2020 - David Schuster, Burg 30/31
Verlegung am 24. September 2020
Herr David Schuster, Jahrgang 1894, "Polenaktion" 1938 Bentschen/Zbaszyn interniert, Schicksal unbekannt
Über David Schuster ist wenig bekannt. In den Adressbüchern von 1925 und 1927 ist angegeben, dass er in der Bahnhofstraße 23 wohnte. In den folgenden Adressbüchern von 1930 und 1935 wird sein Name nicht genannt.
Am 13. Oktober 1937 fand eine Versammlung der Synagogen-Gemeinde, wahrscheinlich in der Synagoge, statt. Unter den 29 namentlich genannten Teilnehmern steht auch "Herr David Schuster."

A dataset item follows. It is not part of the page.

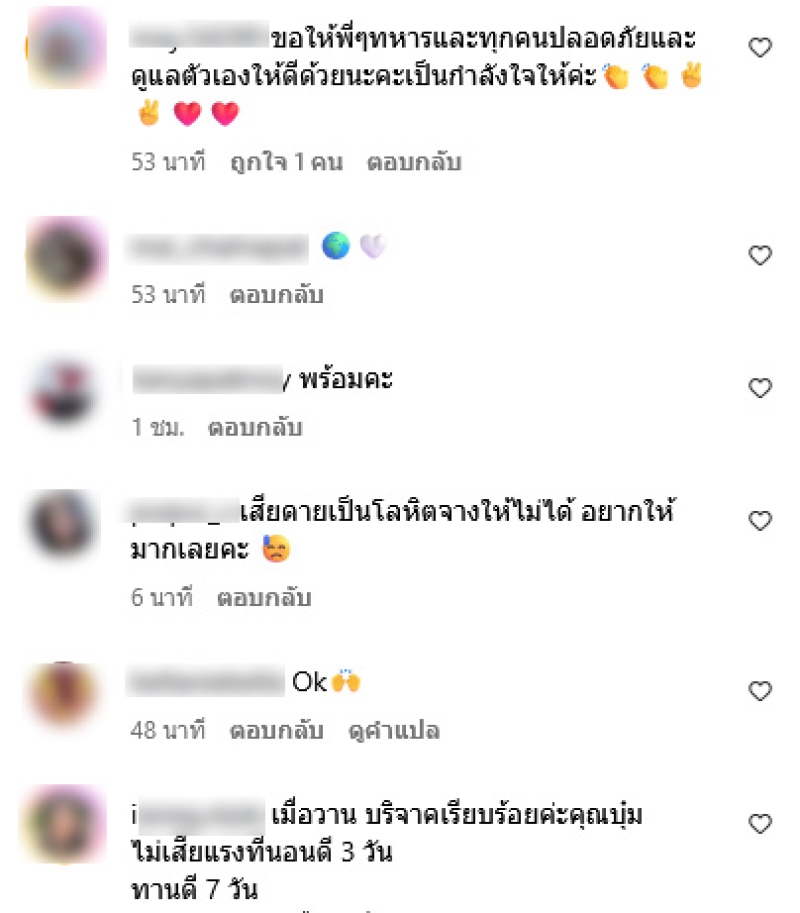Reply to the 6 นาที comment
Image resolution: width=800 pixels, height=913 pixels.
tap(264, 597)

In der Akte mit dem Titel "Ein- und Auswanderungen, Ausweisungen" der Jahre 1924 bis 1927 wird David Schuster in einer "Liste der Ausländischen Arbeitsnehmer, welche eine Legitimationskarte oder einen Befreiungsschein haben müssen" genannt. Beschäftigt ist er in der Firma Tannenbaum, Pariser & Co., später in der Luckenwalder Bronzewarenfabrik Julius & Albert Hirsch.
Zuletzt wird er in den "Listen der von 1939 bis 1945 im Kreis Jüterbog-Luckenwalde eingesetzten Ostarbeiter und Kriegsgefangenen" erwähnt. Darin ist vermerkt, dass er am 1. Mai 1894 in Wasilkow geboren wurde. Der Ort liegt im heutigen östlichen Polen unweit von Białystok. Seit dem Tilsiter Frieden von 1807 gehörte die Gegend zu Russland. In der Kreisstadt Białystok gab es zur Zeit der Geburt von David Schuster einen jüdischen Bevölkerungsanteil von 63 %. Der genannten Akte ist zu entnehmen, dass er von 1925 bis 1938 im Deutschen Reich, also wohl in Luckenwalde, lebte und dass er zuletzt in der Hutfabrik Max Basch, Burg 30/31, gearbeitet hat.
Diese eher dürftigen Angaben werden durch Erinnerungen von Moshe (Max) Schneider ergänzt. Er kannte David Schuster und wusste, dass er von Beruf Weber oder Webermeister war. Während Max Schneider in der Zinnaer Straße 15 zuhause war (dort liegen Stolpersteine für die Familie Schneider), wohnte David Schuster in der Nachbarschaft am Mühlenweg zusammen mit einer nicht-jüdischen Frau, die ein blindes Kind hatte. Leider gab es in einer Akte über die "Beschulung blinder und taubstummer Kinder" keine Hinweise darauf, um welche Frau und ihr Kind es sich gehandelt haben könnte. Immerhin erklärt der Umstand, dass David Schuster zur Untermiete bzw. in Lebensgemeinschaft wohnte, die Tatsache, dass er in den späteren Adressbüchern nicht mehr genannt wird.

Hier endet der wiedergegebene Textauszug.